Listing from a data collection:
───

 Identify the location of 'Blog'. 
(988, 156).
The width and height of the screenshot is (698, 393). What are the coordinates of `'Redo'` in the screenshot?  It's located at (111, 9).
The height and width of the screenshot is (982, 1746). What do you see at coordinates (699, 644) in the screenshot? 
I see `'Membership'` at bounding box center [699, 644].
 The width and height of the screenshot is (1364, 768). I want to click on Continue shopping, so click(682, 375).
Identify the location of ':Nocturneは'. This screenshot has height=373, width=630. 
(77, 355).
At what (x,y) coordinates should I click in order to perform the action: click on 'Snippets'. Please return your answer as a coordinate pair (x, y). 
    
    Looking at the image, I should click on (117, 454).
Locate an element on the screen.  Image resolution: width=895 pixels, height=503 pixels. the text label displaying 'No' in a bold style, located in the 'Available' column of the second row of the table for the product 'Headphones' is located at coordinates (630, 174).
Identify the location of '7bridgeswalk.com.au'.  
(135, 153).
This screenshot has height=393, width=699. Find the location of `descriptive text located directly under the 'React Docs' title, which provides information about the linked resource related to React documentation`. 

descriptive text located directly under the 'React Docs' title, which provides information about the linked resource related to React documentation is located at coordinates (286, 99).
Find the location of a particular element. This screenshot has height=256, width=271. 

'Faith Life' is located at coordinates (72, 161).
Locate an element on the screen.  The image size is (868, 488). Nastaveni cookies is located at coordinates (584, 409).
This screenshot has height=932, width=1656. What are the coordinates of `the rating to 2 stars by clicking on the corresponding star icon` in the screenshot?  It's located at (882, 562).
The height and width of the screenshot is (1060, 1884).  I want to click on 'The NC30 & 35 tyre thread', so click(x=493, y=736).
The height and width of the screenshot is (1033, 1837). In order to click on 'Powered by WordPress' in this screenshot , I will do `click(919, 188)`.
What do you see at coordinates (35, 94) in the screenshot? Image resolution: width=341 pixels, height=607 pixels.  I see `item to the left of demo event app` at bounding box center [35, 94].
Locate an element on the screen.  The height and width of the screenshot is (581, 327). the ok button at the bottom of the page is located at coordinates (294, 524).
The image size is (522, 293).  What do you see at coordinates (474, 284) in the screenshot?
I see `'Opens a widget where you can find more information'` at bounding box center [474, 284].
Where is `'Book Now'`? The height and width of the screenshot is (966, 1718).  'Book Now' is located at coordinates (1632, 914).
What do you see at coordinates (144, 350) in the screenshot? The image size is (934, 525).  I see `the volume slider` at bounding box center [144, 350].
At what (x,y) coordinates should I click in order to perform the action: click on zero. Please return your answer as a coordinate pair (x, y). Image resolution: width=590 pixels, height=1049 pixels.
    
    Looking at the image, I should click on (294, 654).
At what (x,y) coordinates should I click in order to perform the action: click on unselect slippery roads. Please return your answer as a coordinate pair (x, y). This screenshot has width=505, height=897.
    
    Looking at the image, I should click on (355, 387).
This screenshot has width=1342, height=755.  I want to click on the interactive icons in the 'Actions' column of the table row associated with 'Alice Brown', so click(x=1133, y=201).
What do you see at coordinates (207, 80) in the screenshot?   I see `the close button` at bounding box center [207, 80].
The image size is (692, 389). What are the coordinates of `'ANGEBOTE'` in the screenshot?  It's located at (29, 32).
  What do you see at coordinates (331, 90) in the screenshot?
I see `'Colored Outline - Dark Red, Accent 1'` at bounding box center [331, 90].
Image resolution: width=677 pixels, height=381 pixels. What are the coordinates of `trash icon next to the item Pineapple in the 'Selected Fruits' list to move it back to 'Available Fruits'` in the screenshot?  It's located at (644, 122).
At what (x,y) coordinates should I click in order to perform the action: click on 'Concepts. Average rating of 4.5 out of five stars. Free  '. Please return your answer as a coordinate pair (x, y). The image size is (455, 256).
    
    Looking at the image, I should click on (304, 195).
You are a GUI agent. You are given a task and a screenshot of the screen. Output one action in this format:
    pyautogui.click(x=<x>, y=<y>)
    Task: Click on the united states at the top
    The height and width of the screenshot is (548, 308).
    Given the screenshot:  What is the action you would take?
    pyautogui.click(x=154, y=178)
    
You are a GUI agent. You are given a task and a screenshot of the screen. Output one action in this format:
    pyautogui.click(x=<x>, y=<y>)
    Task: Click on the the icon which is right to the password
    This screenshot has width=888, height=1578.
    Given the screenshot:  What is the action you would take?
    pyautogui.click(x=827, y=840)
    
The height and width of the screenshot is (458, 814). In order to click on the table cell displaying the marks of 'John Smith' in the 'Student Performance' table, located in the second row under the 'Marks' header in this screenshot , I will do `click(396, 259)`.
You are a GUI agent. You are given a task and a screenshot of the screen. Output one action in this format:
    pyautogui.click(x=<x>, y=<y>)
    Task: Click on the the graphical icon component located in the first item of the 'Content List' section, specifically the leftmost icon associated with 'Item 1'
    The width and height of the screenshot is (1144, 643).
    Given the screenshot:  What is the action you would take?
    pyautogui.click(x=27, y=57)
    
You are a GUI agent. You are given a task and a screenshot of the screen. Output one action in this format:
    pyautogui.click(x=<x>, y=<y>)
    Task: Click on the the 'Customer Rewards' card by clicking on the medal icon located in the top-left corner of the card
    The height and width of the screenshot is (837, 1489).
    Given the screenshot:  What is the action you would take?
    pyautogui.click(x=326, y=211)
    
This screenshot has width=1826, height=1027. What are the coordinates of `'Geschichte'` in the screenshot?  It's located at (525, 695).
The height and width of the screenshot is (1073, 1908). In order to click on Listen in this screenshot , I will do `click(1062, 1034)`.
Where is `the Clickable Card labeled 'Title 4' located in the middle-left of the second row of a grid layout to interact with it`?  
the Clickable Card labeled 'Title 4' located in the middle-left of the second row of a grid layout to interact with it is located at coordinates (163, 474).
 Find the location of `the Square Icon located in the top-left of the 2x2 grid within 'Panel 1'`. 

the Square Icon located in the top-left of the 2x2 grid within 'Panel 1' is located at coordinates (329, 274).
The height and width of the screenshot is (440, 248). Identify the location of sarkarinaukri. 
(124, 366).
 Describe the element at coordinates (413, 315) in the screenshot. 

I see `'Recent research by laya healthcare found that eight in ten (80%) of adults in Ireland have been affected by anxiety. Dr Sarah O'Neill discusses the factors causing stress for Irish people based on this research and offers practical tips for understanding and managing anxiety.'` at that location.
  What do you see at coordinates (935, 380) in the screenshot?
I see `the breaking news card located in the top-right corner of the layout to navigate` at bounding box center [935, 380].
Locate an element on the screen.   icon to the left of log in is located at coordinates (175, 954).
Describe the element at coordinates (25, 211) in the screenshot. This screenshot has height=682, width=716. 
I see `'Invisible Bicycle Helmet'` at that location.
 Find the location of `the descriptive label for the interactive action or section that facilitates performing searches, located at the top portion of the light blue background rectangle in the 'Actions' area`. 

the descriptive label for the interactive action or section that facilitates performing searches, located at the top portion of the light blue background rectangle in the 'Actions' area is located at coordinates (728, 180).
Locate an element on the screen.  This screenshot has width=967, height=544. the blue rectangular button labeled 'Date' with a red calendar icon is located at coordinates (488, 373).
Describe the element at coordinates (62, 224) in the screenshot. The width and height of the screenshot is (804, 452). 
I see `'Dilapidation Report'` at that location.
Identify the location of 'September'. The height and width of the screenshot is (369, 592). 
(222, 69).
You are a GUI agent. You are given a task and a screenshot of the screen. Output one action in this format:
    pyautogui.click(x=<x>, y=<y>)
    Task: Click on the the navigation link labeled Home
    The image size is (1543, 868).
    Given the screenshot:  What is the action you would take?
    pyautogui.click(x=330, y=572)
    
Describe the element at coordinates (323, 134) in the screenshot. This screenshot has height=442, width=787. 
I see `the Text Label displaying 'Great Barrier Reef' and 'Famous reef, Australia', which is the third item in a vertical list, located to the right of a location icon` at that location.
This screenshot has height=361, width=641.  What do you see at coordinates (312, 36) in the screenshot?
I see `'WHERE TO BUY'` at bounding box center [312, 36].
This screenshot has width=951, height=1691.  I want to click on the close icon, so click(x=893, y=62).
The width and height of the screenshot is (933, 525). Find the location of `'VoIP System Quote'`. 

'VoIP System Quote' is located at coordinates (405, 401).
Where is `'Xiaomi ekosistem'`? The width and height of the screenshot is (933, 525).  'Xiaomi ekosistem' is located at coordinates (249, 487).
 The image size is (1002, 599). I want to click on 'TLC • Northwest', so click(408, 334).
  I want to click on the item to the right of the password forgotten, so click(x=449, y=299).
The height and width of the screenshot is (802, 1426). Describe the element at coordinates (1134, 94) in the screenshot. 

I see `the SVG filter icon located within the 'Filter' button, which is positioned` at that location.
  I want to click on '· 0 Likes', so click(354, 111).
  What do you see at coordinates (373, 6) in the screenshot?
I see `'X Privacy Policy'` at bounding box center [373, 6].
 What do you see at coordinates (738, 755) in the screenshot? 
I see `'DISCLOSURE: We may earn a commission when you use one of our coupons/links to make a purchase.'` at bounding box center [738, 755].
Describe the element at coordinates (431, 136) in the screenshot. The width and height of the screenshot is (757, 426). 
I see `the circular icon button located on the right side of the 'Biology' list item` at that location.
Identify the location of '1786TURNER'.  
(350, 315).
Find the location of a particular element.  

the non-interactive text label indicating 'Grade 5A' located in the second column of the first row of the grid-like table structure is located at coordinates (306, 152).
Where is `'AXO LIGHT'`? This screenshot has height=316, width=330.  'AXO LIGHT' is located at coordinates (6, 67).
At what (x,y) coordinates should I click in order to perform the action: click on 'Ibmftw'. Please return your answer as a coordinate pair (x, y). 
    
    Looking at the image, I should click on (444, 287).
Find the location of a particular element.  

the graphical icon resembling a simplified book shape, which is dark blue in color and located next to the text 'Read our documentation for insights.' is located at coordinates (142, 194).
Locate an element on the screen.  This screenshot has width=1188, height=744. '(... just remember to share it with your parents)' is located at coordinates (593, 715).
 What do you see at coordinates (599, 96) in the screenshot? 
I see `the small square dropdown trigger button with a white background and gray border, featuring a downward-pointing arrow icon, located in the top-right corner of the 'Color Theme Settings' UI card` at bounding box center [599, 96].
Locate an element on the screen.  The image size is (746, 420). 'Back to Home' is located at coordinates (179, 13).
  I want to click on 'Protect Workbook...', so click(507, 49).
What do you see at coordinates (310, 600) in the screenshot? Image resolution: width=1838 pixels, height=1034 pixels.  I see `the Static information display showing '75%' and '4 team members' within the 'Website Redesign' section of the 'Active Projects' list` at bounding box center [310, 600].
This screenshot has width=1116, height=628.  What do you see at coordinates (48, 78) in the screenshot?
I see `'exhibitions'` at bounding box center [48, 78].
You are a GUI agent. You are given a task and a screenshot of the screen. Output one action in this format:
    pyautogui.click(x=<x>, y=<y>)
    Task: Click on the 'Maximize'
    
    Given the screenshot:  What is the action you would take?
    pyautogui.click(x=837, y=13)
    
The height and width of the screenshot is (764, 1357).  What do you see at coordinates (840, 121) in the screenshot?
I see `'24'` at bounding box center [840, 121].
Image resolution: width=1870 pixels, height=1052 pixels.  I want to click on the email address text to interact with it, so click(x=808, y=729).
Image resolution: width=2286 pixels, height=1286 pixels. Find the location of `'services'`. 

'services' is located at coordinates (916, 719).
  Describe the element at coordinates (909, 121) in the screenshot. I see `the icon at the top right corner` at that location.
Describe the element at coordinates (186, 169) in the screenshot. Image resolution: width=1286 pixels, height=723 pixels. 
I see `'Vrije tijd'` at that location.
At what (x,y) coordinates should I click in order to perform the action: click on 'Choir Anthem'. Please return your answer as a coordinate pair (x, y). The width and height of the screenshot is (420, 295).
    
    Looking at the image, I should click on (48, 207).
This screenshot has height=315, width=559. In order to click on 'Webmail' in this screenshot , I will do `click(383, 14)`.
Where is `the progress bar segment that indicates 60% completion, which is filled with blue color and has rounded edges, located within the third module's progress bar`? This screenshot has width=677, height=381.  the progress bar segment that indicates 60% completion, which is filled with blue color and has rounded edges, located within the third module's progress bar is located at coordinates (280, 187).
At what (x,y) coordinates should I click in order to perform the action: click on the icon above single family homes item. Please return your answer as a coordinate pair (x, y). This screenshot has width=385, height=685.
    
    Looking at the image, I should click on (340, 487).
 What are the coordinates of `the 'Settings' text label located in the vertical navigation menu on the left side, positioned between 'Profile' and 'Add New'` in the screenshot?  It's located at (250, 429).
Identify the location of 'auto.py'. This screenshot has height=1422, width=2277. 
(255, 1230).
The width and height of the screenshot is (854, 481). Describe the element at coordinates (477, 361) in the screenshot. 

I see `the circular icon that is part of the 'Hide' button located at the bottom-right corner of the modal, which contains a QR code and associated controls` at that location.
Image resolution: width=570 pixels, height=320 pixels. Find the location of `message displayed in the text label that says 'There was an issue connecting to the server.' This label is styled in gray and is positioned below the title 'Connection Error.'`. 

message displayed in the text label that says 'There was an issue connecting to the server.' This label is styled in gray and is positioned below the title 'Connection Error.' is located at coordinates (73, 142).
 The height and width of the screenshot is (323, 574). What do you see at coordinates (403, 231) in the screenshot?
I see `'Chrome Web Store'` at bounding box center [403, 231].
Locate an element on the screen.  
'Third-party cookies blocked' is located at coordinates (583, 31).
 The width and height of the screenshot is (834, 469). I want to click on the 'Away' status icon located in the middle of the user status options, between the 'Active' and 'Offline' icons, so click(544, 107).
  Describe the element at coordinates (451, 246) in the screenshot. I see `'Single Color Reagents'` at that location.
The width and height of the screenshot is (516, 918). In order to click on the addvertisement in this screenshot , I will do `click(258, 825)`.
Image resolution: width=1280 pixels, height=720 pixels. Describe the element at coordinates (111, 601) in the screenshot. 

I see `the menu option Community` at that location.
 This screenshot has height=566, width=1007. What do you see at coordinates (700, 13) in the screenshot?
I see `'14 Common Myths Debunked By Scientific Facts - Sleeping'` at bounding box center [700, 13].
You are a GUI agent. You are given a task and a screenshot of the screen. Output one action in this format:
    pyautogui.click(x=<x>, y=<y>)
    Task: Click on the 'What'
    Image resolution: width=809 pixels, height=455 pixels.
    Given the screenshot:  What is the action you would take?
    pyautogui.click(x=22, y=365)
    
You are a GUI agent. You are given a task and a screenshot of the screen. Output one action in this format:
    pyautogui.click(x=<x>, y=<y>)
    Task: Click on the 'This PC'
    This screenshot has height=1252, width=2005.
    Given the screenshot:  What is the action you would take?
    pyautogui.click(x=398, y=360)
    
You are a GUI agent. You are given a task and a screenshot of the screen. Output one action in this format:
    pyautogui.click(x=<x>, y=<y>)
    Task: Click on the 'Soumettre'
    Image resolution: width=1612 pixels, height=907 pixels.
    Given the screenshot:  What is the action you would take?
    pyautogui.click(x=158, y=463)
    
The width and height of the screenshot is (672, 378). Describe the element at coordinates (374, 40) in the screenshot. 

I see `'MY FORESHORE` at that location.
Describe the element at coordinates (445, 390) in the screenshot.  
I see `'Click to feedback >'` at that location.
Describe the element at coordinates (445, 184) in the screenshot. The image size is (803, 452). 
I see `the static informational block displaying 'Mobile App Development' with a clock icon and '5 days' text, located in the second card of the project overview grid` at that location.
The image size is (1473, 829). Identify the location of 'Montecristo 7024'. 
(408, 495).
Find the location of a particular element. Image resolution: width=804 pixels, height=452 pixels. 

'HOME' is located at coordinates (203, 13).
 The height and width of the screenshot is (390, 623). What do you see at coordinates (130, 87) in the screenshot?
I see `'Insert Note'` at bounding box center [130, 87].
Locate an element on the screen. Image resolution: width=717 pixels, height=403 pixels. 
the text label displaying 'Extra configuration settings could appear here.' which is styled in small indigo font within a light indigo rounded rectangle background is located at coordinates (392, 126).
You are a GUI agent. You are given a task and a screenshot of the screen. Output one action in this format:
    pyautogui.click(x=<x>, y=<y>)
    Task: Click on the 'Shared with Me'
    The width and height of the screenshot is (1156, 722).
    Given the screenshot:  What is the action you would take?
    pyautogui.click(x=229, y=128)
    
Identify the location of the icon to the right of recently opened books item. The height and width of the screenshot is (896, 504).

───

▸ **STATED EXERCISE**
List each line of the listing above that includes the string "between".

▸ **REPLY**
 What are the coordinates of `the 'Settings' text label located in the vertical navigation menu on the left side, positioned between 'Profile' and 'Add New'` in the screenshot?  It's located at (250, 429).
 The width and height of the screenshot is (834, 469). I want to click on the 'Away' status icon located in the middle of the user status options, between the 'Active' and 'Offline' icons, so click(544, 107).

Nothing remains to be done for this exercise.